De todo modo, embora o Conar seja uma iniciativa importante e já tenha feito boas coisas, de forma alguma o Congresso e o poder público em seu conjunto poderiam ficar de fora do tratamento de um assunto previsto no texto constitucional. Em que país do mundo um órgão corporativo poderia substituir o poder público num tema dessa natureza?

Aliás, note-se que, apesar de toda a caudalosa e antiga propaganda enganosa do cigarro, nunca aquela instituição tomou nenhuma providência a esse respeito.

Mas a argumentação pró-tabagista, como já mencionei uma vez, apresenta-se como uma espécie de sopa de pedras. Cada possibilidade de objeção, mesmo contraditória com outras, transforma-se numa pedrinha jogada no caldeirão. Não importa se o gosto é insosso e o resultado indigesto.

Assim, adiciona-se uma sexta pedra à sopa: o cigarro gera empregos e impostos, logo não convém proibir sua propaganda. (Note-se que os que ganham dinheiro com o tabaco dizem que proibir a propaganda não vai diminuir o consumo e que, portanto, seria inútil proibi-la).

Vamos ser claros: o principal resultado da restrição à propaganda será desacelerar o consumo, o que já representará uma grande vitória. Queda mesmo, só a longo prazo. E, nesse longo prazo, ninguém vai guardar na poupança o que deixará de gastar em cigarros. Vai, mesmo, gastar noutra coisa, que terá de ser produzida, gerando ou mantendo, também, empregos e impostos noutros setores da economia.

Uma sétima pedra: a proibição e a restrição à propaganda fomentarão o contrabando. Ora, o contrabando vem crescendo assustadoramente nos anos recentes, apesar da queda real do preço do cigarro nacional e de todas as verbas de publicidade gastas para estimular seu consumo. Além disso, não caberia persistir num erro (a publicidade enganosa) para justificar um delito (o contrabando).
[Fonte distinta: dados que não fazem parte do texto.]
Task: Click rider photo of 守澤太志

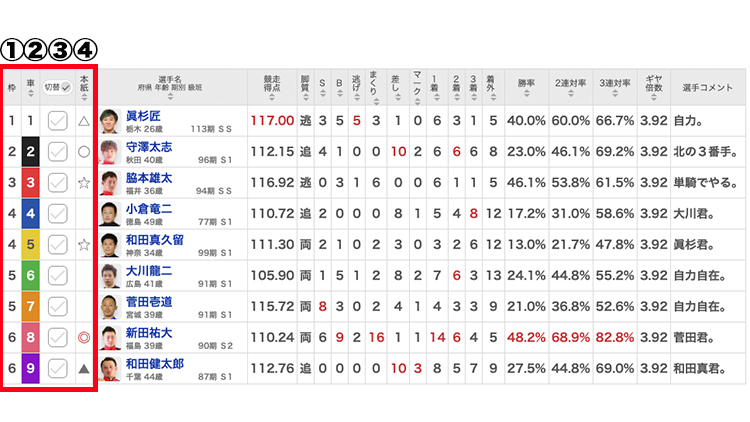Action: pyautogui.click(x=109, y=151)
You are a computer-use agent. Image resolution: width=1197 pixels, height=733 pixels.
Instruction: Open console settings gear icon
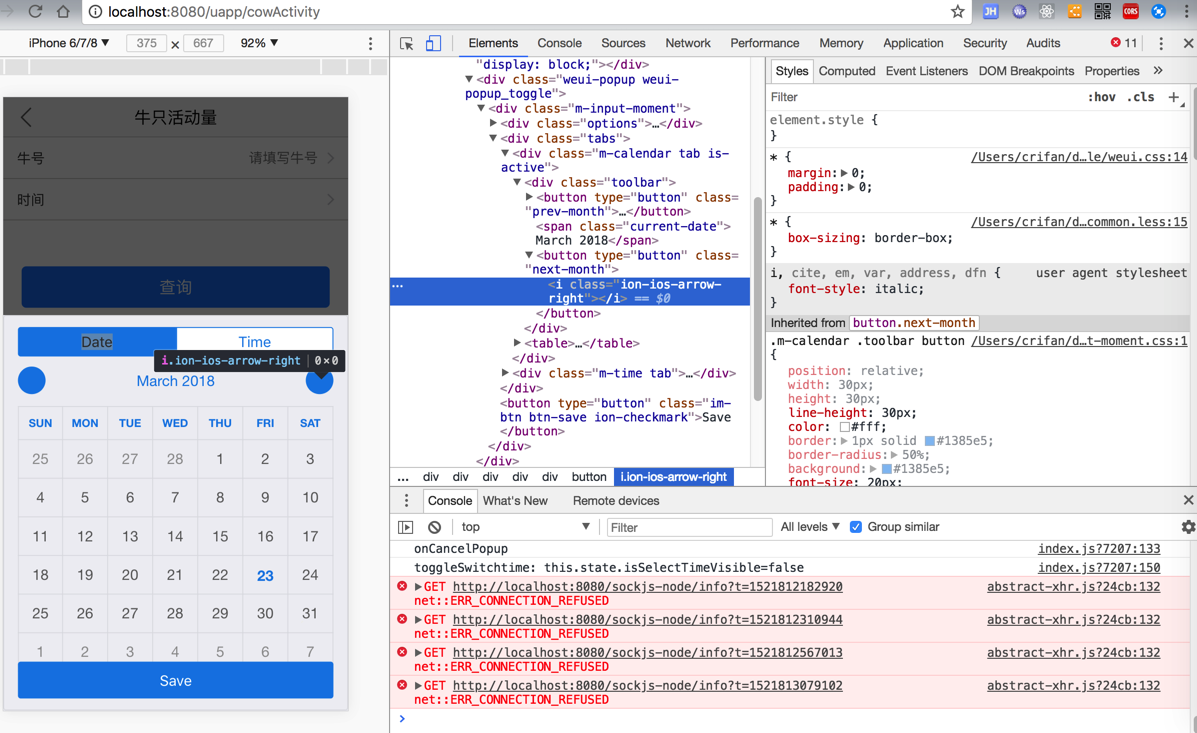(x=1187, y=527)
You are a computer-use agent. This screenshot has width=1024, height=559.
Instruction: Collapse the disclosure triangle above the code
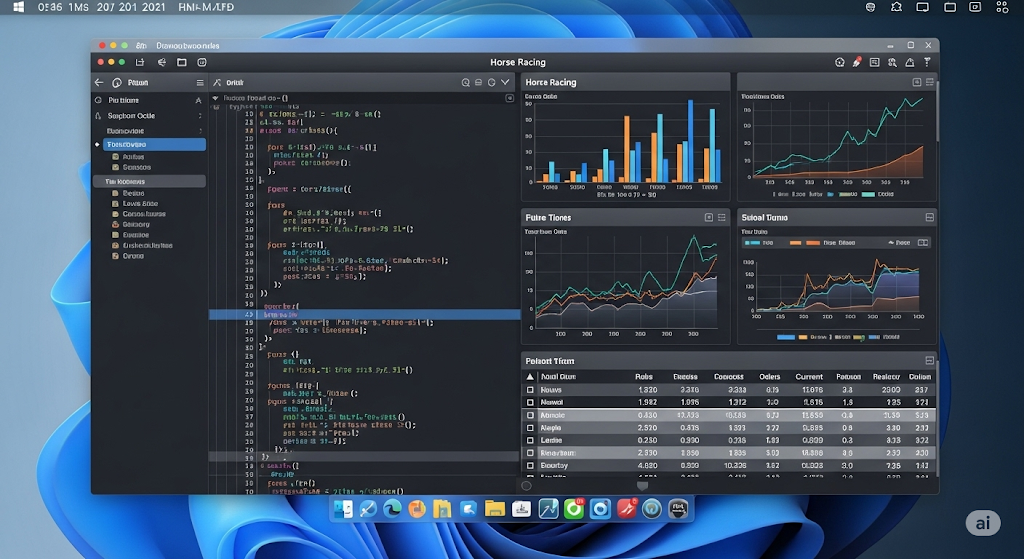point(215,99)
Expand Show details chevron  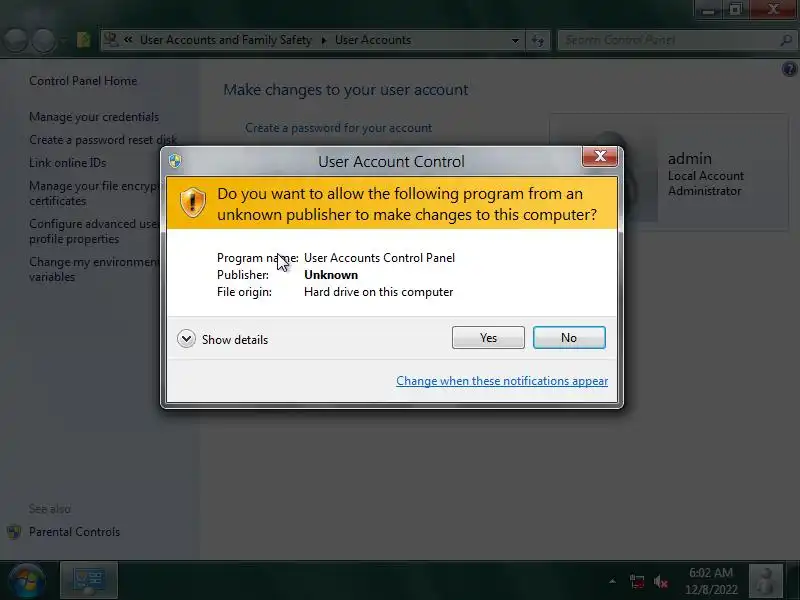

O combate a este último precisa ser mais amplo e profundo.

Hoje em dia o combate é feito e de forma tenaz, mas quase isolada, pelo doutor Everardo Maciel, secretário da Receita Federal. Para ser mais eficaz, no entanto, o combate tem de ser estendido a outras instituições, esferas do governo e ações de diplomacia e comércio exterior. Afinal, hoje, a origem do cigarro contrabandeado não se limita mais à tradicional fronteira e aos contêineres paraguaios, mas envolve também a Guiana e o Uruguai, país que, lamentavelmente, está fazendo sua estreia numa prática até há pouco indigna de seu desenvolvimento econômico e cultural: o contrabando organizado, da produção ao comércio.

Enfim, haveria ainda muito pano para manga no debate sobre cigarro e o projeto do governo. Vamos guardá-lo para outras rodadas, mas não sem antes reiterar duas perguntas que temos feito desde que o referido debate se acirrou: o que responde um defensor da indústria e da publicidade do fumo a seu filho adolescente quando ele lhe pergunta se seria bom começar a fumar? Certamente lhe dirá que não! Por que, então, defender um esquema destinado a viciar os filhos dos outros?